Religion
- Affiliation: Reform Judaism
- Ecclesiastical or organizational status: Synagogue
- Leadership: Rabbi Gregory Marx; Rabbi Jason Bonder (Associate);
- Status: Active

Location
- Location: Maple Glen, Greater Philadelphia, Pennsylvania
- Country: United States
- Interactive map of Congregation Beth Or
- Coordinates: 40°11′1″N 75°11′25″W﻿ / ﻿40.18361°N 75.19028°W

Architecture
- Style: Synagogue
- Established: 1955 (as a congregation)
- Completed: 2006

Website
- bethor.org

= Congregation Beth Or =

Reform Jewish synagogue in Maple Glen, Pennsylvania, US

Congregation Beth Or logo

Congregation Beth Or (transliterated from Hebrew as "House of Light") is a Reform Jewish congregation and synagogue located in Maple Glen, a northern suburb of Greater Philadelphia, Pennsylvania, in the United States.

==History==
Beth Or was established in 1955 in Mount Airy.

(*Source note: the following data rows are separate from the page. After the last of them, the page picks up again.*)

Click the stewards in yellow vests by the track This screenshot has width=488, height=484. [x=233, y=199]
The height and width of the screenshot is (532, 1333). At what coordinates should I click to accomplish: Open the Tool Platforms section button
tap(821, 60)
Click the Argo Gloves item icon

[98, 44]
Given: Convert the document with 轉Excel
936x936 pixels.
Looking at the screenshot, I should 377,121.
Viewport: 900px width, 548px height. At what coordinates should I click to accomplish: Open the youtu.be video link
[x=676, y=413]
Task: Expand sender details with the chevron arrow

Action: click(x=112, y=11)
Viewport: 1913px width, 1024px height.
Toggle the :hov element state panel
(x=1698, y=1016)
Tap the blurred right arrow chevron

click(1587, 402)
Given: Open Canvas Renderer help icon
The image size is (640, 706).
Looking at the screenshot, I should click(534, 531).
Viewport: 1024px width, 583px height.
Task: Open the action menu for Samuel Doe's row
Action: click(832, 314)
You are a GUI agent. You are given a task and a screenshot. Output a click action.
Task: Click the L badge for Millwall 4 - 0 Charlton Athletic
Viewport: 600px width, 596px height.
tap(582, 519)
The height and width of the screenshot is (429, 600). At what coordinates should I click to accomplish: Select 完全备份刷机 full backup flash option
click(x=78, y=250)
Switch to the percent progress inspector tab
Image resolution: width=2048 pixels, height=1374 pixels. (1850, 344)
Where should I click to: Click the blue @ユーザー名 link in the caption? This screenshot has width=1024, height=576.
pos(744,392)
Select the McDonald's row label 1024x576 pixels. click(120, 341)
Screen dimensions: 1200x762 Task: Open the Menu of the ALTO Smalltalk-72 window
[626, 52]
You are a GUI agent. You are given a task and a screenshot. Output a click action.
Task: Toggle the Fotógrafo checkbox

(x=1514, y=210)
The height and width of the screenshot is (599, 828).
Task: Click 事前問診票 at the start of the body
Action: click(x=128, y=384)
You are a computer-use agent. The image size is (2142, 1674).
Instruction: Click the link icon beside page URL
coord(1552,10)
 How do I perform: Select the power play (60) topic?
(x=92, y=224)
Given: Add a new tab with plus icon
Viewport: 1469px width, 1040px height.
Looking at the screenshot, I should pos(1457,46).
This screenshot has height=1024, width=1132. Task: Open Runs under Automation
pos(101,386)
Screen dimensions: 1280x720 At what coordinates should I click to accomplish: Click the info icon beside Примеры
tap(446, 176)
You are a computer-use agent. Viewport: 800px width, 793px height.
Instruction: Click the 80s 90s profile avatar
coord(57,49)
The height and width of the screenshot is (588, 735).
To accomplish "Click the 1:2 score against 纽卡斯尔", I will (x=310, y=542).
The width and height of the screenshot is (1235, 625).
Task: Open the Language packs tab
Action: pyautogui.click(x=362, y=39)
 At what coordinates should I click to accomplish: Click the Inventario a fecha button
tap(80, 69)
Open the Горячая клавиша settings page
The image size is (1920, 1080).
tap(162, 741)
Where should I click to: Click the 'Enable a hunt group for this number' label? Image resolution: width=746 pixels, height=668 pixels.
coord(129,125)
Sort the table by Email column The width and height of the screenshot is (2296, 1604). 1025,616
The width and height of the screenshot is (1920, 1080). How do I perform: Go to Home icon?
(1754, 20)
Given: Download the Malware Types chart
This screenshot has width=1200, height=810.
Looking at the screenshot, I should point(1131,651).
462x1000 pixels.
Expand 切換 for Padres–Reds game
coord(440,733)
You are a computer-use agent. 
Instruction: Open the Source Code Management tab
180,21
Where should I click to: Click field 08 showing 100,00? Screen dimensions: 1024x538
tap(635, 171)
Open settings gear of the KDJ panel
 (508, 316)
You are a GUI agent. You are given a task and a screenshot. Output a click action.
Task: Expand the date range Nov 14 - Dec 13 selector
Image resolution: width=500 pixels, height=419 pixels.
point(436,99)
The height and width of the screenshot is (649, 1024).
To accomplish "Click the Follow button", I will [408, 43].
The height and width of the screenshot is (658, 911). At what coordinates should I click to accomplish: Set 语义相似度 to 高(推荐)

In 1974, the congregation moved to Spring House, until relocating in 2006 to its current home in Maple Glen. The dedication of the new synagogue on May 15, 2006, was attended by Pennsylvania Governor Ed Rendell.

Rabbi Gregory Marx has led Beth Or since 1989. In 2018, Associate Rabbi Jason Bonder joined the congregation.